Speaking to Daily Maverick from the World Economic Forum in Davos, Kumi Naidoo, head of Amnesty International, didn’t hold back. The discussion was anchored in climate change but took in the related issues of inequality, populist politics and the cognitive dissonance of the super-rich. In terms of world leaders, Brazil’s Jair Bolsanaro came in for a special rollicking. It was the issue of Xolobeni in South Africa, however, that got Naidoo properly worked up.
Why was he still there?
This was a question that Kumi Naidoo, secretary general of Amnesty International, had been grappling with himself. The press leading up to the World Economic Forum hadn’t been kind to the 2019 organisers, with two of the items perfectly timed for a brutal public thrashing: first, on the day before launch, the global broadcast of Oxfam’s annual inequality statistics, which showed that the planet’s 26 richest individuals now control as much wealth as humanity’s entire bottom half; second, on the morning of launch, the Guardian’s publication of a “long read” by Anand Giridharadas, titled The new elite’s phoney crusade to save the world — without changing anything.
Then, shortly after breakfast on opening day — around 11 am, 22 January — came the piece of absurdist theatre that demonstrated just how bang-on Giridharadas had been.

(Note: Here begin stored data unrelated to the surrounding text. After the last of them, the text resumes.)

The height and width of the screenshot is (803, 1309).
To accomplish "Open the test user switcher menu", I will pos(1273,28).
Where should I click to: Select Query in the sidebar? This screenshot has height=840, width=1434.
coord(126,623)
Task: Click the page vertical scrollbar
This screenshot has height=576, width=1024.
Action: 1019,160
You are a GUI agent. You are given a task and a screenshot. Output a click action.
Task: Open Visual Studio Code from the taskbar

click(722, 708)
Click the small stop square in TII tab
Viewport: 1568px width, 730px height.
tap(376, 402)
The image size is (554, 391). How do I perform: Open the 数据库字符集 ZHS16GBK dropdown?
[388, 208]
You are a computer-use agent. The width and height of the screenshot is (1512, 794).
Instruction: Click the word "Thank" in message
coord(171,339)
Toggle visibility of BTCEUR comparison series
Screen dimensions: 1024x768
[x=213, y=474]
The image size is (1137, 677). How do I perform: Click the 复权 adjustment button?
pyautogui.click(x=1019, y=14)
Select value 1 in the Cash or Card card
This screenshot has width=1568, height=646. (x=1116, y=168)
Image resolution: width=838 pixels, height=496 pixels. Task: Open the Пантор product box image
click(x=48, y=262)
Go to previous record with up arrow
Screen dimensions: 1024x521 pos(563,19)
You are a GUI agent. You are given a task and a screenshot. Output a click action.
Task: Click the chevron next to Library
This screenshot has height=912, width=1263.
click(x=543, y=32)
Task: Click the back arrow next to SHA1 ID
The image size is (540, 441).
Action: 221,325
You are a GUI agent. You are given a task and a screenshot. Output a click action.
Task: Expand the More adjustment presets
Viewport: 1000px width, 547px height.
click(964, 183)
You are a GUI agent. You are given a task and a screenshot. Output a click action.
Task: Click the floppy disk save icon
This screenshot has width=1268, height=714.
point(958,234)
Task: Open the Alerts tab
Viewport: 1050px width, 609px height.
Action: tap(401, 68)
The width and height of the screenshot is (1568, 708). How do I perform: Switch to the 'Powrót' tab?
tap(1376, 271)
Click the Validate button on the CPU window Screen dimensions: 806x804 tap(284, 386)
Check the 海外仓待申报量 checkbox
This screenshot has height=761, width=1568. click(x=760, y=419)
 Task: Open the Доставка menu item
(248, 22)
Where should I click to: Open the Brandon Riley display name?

Responding to questions put by CNBC regarding a proposal by US congresswoman Alexandria Ocasio-Cortez that earnings above $10-million should be taxed at 70%, the head of an investment bank by the name of Ken Moelis said:
“What’s going to happen to the two-workforce family? You forget where 70% starts to kick in.”
The cognitive dissonance was such that Washington Post – owned by Jeff Bezos who, as Oxfam noted, had amassed a personal fortune larger by a hundred-fold than the health budget of Ethiopia — felt compelled to have a go.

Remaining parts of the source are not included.